• TASK INSTRUCTIONS: Repeat each entry in the data, exactly.

• SOURCE MATERIAL:

- Opening Delimiter -

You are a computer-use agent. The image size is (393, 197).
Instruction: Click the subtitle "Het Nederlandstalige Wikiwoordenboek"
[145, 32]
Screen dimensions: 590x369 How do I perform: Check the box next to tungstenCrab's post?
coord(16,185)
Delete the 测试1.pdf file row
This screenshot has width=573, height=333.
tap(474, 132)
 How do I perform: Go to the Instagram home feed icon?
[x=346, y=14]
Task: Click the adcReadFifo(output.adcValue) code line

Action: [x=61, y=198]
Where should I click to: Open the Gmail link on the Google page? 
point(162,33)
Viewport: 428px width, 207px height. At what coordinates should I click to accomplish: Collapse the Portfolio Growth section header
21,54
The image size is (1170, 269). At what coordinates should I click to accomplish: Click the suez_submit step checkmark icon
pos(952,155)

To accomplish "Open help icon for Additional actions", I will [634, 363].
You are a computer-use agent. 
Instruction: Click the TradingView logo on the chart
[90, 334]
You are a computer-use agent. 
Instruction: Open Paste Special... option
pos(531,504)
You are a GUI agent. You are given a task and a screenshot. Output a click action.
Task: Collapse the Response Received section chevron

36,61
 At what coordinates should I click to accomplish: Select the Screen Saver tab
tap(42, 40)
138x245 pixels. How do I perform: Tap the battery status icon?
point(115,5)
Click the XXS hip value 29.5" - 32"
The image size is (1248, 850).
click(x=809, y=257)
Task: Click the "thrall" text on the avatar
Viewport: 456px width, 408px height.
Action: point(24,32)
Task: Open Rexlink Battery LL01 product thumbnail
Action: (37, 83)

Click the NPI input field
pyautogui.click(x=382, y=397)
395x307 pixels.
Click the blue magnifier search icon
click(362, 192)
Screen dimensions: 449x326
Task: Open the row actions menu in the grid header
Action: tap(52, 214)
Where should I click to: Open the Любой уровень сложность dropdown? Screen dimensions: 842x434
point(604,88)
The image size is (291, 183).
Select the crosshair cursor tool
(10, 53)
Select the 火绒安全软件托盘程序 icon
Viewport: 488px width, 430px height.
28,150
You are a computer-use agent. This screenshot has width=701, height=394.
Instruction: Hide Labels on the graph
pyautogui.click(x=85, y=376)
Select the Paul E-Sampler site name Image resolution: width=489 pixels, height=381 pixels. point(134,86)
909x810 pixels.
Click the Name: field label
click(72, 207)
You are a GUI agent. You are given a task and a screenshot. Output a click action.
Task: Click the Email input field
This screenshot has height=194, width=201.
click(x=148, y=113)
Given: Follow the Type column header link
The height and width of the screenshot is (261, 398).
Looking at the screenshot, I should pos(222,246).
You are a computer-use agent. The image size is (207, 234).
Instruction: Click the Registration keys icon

- Closing Delimiter -

• SOLUTION BELOW:
You are a computer-use agent. The image size is (393, 197).
Instruction: Click the subtitle "Het Nederlandstalige Wikiwoordenboek"
[145, 32]
Screen dimensions: 590x369 How do I perform: Check the box next to tungstenCrab's post?
coord(16,185)
Delete the 测试1.pdf file row
This screenshot has width=573, height=333.
tap(474, 132)
 How do I perform: Go to the Instagram home feed icon?
[x=346, y=14]
Task: Click the adcReadFifo(output.adcValue) code line

Action: [x=61, y=198]
Where should I click to: Open the Gmail link on the Google page? 
point(162,33)
Viewport: 428px width, 207px height. At what coordinates should I click to accomplish: Collapse the Portfolio Growth section header
21,54
The image size is (1170, 269). At what coordinates should I click to accomplish: Click the suez_submit step checkmark icon
pos(952,155)

To accomplish "Open help icon for Additional actions", I will [634, 363].
You are a computer-use agent. 
Instruction: Click the TradingView logo on the chart
[90, 334]
You are a computer-use agent. 
Instruction: Open Paste Special... option
pos(531,504)
You are a GUI agent. You are given a task and a screenshot. Output a click action.
Task: Collapse the Response Received section chevron

36,61
 At what coordinates should I click to accomplish: Select the Screen Saver tab
tap(42, 40)
138x245 pixels. How do I perform: Tap the battery status icon?
point(115,5)
Click the XXS hip value 29.5" - 32"
The image size is (1248, 850).
click(x=809, y=257)
Task: Click the "thrall" text on the avatar
Viewport: 456px width, 408px height.
Action: point(24,32)
Task: Open Rexlink Battery LL01 product thumbnail
Action: (37, 83)

Click the NPI input field
pyautogui.click(x=382, y=397)
395x307 pixels.
Click the blue magnifier search icon
click(362, 192)
Screen dimensions: 449x326
Task: Open the row actions menu in the grid header
Action: tap(52, 214)
Where should I click to: Open the Любой уровень сложность dropdown? Screen dimensions: 842x434
point(604,88)
The image size is (291, 183).
Select the crosshair cursor tool
(10, 53)
Select the 火绒安全软件托盘程序 icon
Viewport: 488px width, 430px height.
28,150
You are a computer-use agent. This screenshot has width=701, height=394.
Instruction: Hide Labels on the graph
pyautogui.click(x=85, y=376)
Select the Paul E-Sampler site name Image resolution: width=489 pixels, height=381 pixels. point(134,86)
909x810 pixels.
Click the Name: field label
click(72, 207)
You are a GUI agent. You are given a task and a screenshot. Output a click action.
Task: Click the Email input field
This screenshot has height=194, width=201.
click(x=148, y=113)
Given: Follow the Type column header link
The height and width of the screenshot is (261, 398).
Looking at the screenshot, I should pos(222,246).
You are a computer-use agent. The image size is (207, 234).
Instruction: Click the Registration keys icon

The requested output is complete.